Berkeley is a city of wine independents.
Sure, the place is known for its dedication to free speech, the right of the City Council to pass resolutions concerning U.S. foreign policy, and its devotion to all foods local and organic.
But the city also treads its own way on wine, which was made abundantly clear in a San Francisco Chronicle interview with wine master, Kermit Lynch.
Lynch, whose 22-year old book, Adventures on the Wine Route: A Wine Buyers Tour of France, is still selling briskly, practically created the “curated” wine store with selections from small French and Italian producers. By bringing attention to these wines – in his now famous brick walled store on San Pablo Avenue and with his monthly wine letters – Lynch helped create a new generation of wine lovers. When he started travelling to Europe in the early 1970s and tasting wine, most Americans drank beer.
Since then, the California wine industry has ascended, and its varietals are now some of the most respected in the world. But not to Lynch. He doesn’t carry any California wines.
As he tells the Chronicle, he lost interest in California wines in the late 1970s, when winemakers started to increase their wine’s alcohol level and saturate it with a heavy oak taste.
Q: There aren’t any California wines you love?
A: The ’70s was really the period when California wine started to change. When I got into wine, I had the good fortune that I could taste old wines easily. I got to taste California wines from the ’40s, ’50s, and ’60s. They were jewels. I loved them. But in the ’70s they started going more and more toward these bigger alcohols and tons of new oak, where previously they didn’t use new oak in California. It’s a taste I can’t stand. So they changed and left me out of it.
Certainly, Lynch’s stance is not the norm, but he is not alone. Alice Feiring, a noted wine writer, hates, absolutely hates, California wine. She blames the increased alcohol and added oak to winemakers’ pandering to the critic Robert Parker. (The man who created the 100 point scale for wines.) In fact, Feiring hates California wine so much that her forthcoming book is titled Naked Wine. It will chronicle Feiring’s attempt “to prove that great wine can be made in California, if only wine makers would stop using so many additives and adjuncts in the process,” according to a blurb on a publishing website.
While Safeway is stocked up on California Chardonnays, Cabernets, Pinot Noirs, Merlots, and Sauvignon Blancs, a surprising number of Berkeley wine stores seem to eschew our state’s offerings. Unlike Lynch, they don’t refuse to carry California wines; they just seem to have more wines from other parts of the globe.
Vintage Berkeley, with outlets on Vine Street, College Avenue, and on Solano, (the store there is called Solano Cellars) focuses mostly on European wines that cost under $25 a bottle.

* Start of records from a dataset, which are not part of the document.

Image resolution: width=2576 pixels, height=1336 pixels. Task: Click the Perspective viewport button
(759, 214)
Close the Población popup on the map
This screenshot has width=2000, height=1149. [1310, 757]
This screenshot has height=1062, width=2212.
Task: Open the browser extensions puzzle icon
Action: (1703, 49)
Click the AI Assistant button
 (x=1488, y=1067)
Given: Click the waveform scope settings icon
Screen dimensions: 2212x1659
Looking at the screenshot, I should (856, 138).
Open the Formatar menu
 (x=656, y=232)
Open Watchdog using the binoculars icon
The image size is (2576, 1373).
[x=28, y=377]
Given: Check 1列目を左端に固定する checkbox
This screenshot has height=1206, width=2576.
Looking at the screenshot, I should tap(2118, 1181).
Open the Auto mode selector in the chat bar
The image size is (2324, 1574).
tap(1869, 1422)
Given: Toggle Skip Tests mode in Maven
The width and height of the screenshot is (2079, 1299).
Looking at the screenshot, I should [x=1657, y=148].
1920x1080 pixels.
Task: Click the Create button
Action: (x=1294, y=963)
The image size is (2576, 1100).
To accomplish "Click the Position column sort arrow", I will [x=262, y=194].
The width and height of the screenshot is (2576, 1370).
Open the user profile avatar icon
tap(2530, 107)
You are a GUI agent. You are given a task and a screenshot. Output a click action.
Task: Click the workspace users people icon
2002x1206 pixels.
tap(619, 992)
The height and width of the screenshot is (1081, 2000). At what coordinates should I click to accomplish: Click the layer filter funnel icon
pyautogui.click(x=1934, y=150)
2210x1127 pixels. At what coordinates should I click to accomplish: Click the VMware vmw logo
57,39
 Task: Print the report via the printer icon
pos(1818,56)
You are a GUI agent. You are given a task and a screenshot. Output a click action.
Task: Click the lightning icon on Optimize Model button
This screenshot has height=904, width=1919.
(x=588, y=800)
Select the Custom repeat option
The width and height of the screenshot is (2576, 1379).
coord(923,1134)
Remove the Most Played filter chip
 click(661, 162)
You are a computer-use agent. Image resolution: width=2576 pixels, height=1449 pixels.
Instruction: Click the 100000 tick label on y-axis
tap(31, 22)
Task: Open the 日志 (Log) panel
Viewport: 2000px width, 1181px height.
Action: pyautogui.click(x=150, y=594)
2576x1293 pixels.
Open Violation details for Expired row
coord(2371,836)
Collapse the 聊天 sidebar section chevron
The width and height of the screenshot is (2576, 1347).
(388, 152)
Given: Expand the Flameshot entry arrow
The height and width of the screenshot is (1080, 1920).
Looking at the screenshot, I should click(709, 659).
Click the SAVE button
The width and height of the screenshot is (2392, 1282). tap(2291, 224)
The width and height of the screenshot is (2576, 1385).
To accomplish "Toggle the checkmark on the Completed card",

North Berkeley Imports on Martin Luther King specializes in wine from France, Italy, and Chile.
The Spanish Table on San Pablo near Hearst specializes in Spanish wine.
I wonder if the Claremont Hotel figured out how much the East Bay seems to love wines from around the globe. In its Berkeley Wine Festival, which has a series of dinners paired with wine from a particular winery, the Claremont is only featuring California wine makers. On April 14, patrons will be able to drink wine from Duckhorn Cellars while eating food from the new Meritage restaurant.
In this town, that might be the new, independent path.